James followed a similar pattern of superteam building when he went back to Cleveland and made the finals for the fifth and sixth years in a row, finally winning last season while playing with Kyrie Irving and Kevin Love.
It’s the same pattern the Spurs have used for seemingly the past 100 years with Tim Duncan and company all playing together for their fifth championship since 1999 for considerably less money than they would undoubtedly receive if they all chased big paychecks in free agency.
Now Golden State is the obvious favorite to win next season’s NBA title with Durant as the newest member of the Splash Brothers, joining Steph Curry, Klay Thompson and Draymond Green — which I guess we should now call the Splash Family.
And while the move gives the Warriors arguably the best starting lineup in the league, it comes at a cost to the team’s depth — Andrew Bogut and Harrison Barnes will have to go.
That might still be OK, but depth is mandatory when it comes to winning championships after a long, tough season.
Either way, Durant’s ring chase reminds me a lot of the free agency period before the 2003-04 season.
The Jazz hadn’t been anywhere close to winning in the NBA Finals for the five seasons since Michael Jordan, Scottie Pippen and the Chicago superteam devastated basketball fans in Utah in back-to-back seasons. We all knew the pick-n-roll duo of John Stockton and Karl Malone wasn’t going to win a championship.
There’s probably no one who knew that better than Malone himself, evident by his signing a one-year contract with the LA Lakers, the team that had won three of the past four championships at the time.
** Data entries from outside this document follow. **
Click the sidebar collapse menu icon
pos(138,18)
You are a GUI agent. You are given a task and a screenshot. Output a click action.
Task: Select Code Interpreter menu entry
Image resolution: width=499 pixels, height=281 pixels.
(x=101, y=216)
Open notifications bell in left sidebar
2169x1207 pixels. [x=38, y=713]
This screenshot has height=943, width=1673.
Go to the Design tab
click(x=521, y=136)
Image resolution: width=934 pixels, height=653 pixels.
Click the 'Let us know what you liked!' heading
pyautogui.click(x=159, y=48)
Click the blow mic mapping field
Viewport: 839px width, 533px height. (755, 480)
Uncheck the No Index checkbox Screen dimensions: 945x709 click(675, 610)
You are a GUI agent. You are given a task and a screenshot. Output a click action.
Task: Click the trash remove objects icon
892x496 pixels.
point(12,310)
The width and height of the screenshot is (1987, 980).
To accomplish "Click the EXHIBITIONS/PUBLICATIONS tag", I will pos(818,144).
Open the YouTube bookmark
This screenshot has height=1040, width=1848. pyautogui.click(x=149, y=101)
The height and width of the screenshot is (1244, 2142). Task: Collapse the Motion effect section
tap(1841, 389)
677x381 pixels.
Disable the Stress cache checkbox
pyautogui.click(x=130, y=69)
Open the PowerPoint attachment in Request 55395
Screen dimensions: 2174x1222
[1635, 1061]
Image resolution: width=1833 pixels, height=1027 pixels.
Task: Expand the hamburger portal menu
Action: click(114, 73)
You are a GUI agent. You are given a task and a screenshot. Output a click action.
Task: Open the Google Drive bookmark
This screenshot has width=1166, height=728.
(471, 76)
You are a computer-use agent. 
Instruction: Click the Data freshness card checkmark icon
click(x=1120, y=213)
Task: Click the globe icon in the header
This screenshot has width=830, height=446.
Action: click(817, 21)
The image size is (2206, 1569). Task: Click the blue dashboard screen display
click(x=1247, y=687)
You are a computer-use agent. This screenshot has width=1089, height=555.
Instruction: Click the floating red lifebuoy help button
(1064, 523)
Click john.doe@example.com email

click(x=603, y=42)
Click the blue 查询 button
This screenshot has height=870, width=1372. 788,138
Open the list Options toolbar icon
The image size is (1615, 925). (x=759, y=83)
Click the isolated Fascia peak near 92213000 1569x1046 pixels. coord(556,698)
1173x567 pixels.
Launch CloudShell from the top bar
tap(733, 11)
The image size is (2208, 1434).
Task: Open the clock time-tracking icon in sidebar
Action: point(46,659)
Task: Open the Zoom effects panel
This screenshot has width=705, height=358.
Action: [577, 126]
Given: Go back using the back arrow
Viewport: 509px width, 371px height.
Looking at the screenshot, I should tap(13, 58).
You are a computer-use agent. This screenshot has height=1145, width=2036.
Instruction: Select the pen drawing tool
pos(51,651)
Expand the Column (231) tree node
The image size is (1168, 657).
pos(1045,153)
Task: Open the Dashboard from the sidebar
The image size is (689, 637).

And while Malone, often injured during that final season, did get to the NBA Finals that year, the Lakers were dominated by Ben Wallace’s Detroit Pistons in a short 4-1 series.
The Mailman was hated by some in Utah, but looking back on the whole event trail I think it worked out OK. While Jazz fans would obviously prefer one of their stars to win a ring in Salt Lake City, winning one at all with a hated rival would maybe have been better than not winning one at all.
It’s hard to say, now that it’s been more than a decade without the Mailman throwing down his hammer dunks.
And while Durant is in a very different time in his career than Malone when the two of them bailed to join a conference rival in hopes of winning a championship, there are still too many questions regarding the former Seattle Supersonic.
Will Durant be able to mesh with his old rivals and new teammates? Will they be able to beat the Cavs or whichever Eastern Conference team will challenge them in the Finals if they even get out of the West? Will the former Texas star go back to Oklahoma City if they win it all or will he stay in Oakland? Or will he sign somewhere else entirely?